Text provided:
· · ·

Shiv Prakash Misra
- Country (sports): IND
- Born: 24 February 1942 (age 84) Secundrabad, Andhra Pradesh, India
- Turned pro: 1961 (amateur)
- Retired: 1970

Singles
- Career record: 0–0
- Career titles: 3

Grand Slam singles results
- French Open: 1R (1965, 1966)
- Wimbledon: 2R (1964)
- US Open: 3R (1964)

= Shiv Prakash Misra =

Indian tennis player

Shiv Prakash Misra is a retired Indian tennis player and former Davis Cup captain. He was active on the ILTF World Circuit from 1961 to 1970 and won three singles titles. In addition he won a bronze medal in doubles at the 1966 Asian Games held in Bangkok.

· · ·

Source material:
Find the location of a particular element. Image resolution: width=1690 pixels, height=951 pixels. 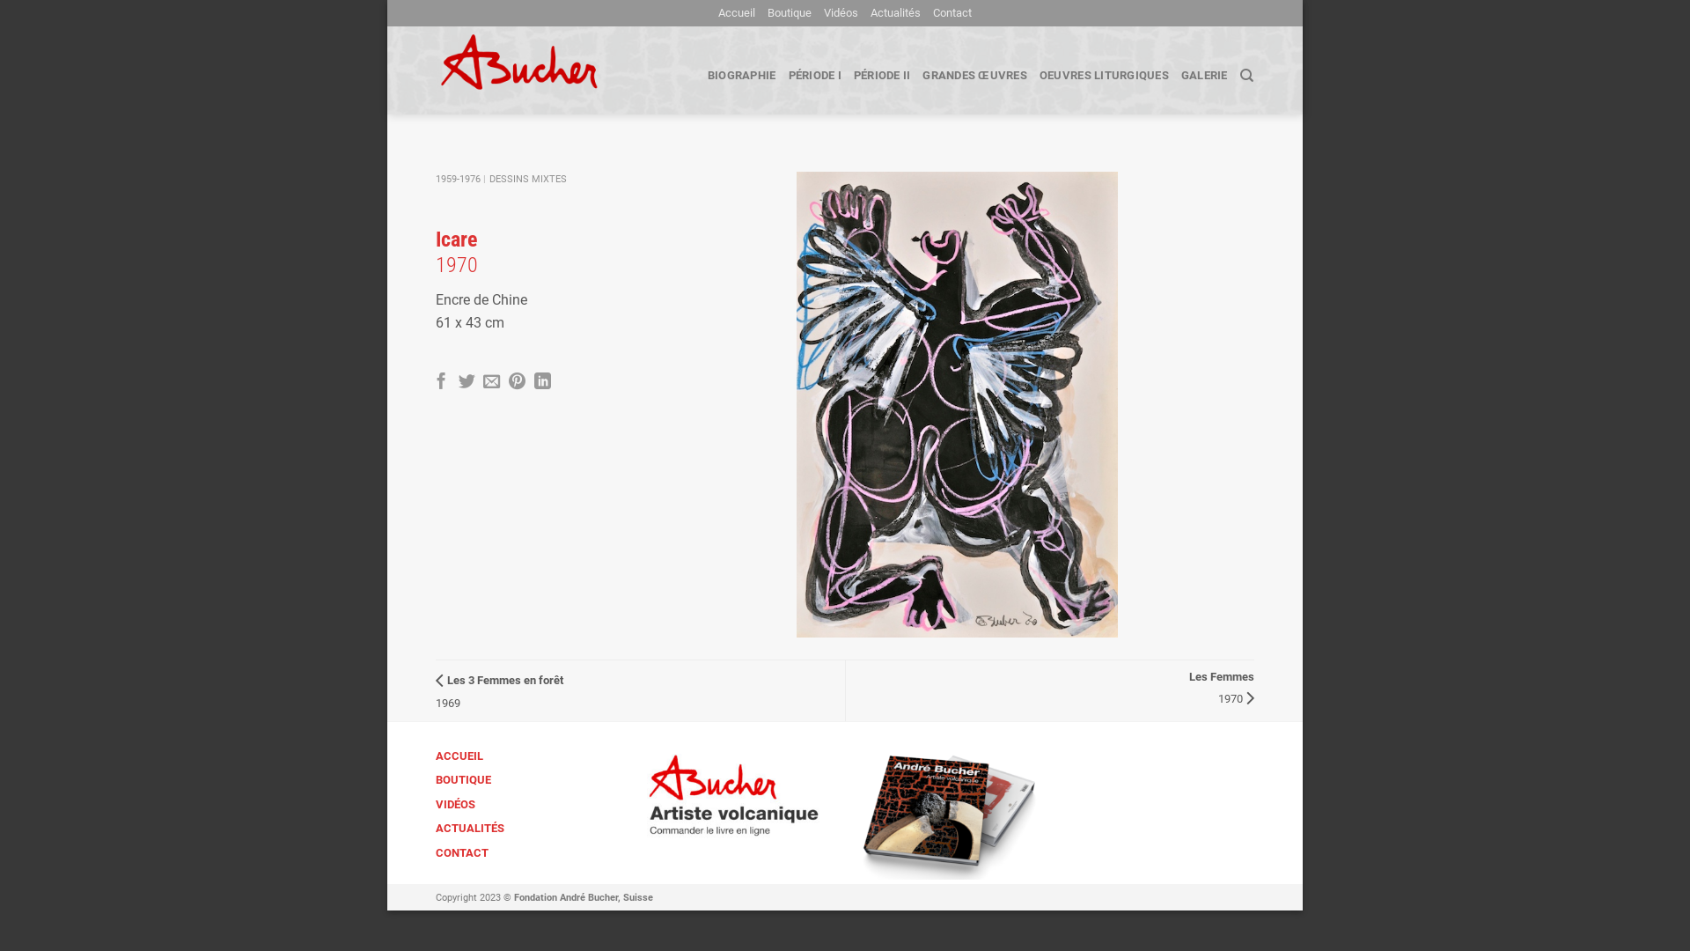

'Partager sur Twitter' is located at coordinates (466, 381).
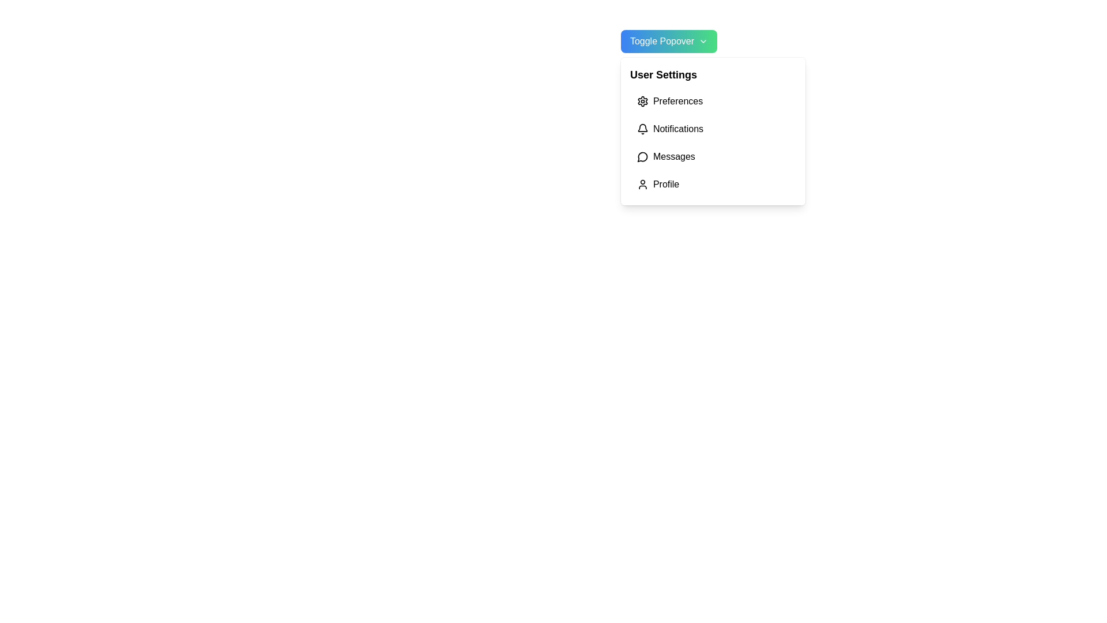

· · ·

Required task: From the text about Shiv Prakash Misra, please write out the part from "Shiv Prakash Misra is" up to and including "held in Bangkok.", and swap "bronze medal" for "silver medal".

Correct response:
Shiv Prakash Misra is a retired Indian tennis player and former Davis Cup captain. He was active on the ILTF World Circuit from 1961 to 1970 and won three singles titles. In addition he won a silver medal in doubles at the 1966 Asian Games held in Bangkok.